Nach der Probe weiterer Signale wie „Halali“, „Hahn in Ruh“, „Sau tot“ und „Sammeln der Jäger“ schließt die Übungsstunde mit einem kleinen Wettbewerb ab. Jeweils zwei Spieler blasen einen Ton und alle anderen lauschen, wer den Ton am längsten halten kann. Zwischendurch werden mal die Lippen gelockert, mal muss das Horn ausgeschüttelt werden, weil sich Wasser angesammelt hat. Alle sind mit großem Eifer dabei. Der 10-jährige Nils Tönsfeuerborn spielt seit zwei Jahren und findet es einfach gut, wie das Jagdhorn klingt.

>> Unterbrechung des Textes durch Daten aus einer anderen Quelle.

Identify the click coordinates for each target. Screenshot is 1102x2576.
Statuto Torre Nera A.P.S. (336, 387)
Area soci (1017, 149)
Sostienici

Das Jagdhornblasen ist nicht nur Männersache. Auch Mädchen und Frauen sind bei den Nachwuchsbläsern gut vertreten. Margrit Westbeld und Gabriele Bernzen sind durch ihre Töchter zum Jagdhornblasen gekommen. „Ich habe meine Tochter zur Übungsstunde gebracht und hatte plötzlich selbst ein Jagdhorn in der Hand“, sagt Gabriele Bernzen.
Das Jagdhorn-Gen
Die Jagdhornklänge sind Birte Lütke-Bornefeld in die Wiege gelegt worden. Mit elf Jahren hat sie das Instrument selbst erlernt. Ihr Vater Josef Füchtenkord, der 2016 verstorben ist, hat sich mit großem Engagement für den Aufbau des Bläserkorps Harsewinkel eingesetzt, war landesweit für die Jagdhornbläser unterwegs und hat diese Leidenschaft an seine Tochter und Enkel weitergegeben. Birte Lütke-Bornefeld ist nicht nur Leiterin der Nachwuchsbläser und der fortgeschrittenen G-Gruppe, die bereits mehrere Deutsche Meistertitel gewonnen hat, sie ist auch als erste Frau die stellvertretende Landesobfrau für das jagdliche Brauchtum der Landesjäger-Vereinigung NRW. Auch ihre 19-jährige Tochter Marie bläst seit 2008 das Jagdhorn und ist stellvertretende Korpsleiterin der C- Gruppe.
Birte Lütke-Bornefeld weiß, dass sich die Begeisterung für das Jagdhornblasen nicht von allein einstellt. Sie hält die gute Stimmung hoch und die Gruppen zusammen. Es gibt keinen Stress, sondern Spaß beim Üben und bei gemeinsamen Ausflügen in Freizeitparks oder in die Natur. Auch in den Kitas ist die Jagdhornbläserin im Einsatz, führt die Kinder durch den Wald und zeigt ihnen, was man in der Natur entdecken kann. Sie führt ihnen auch vor, dass die Jäger kein Handy brauchen, weil sie sich im Wald mit dem Jagdhorn verständigen können.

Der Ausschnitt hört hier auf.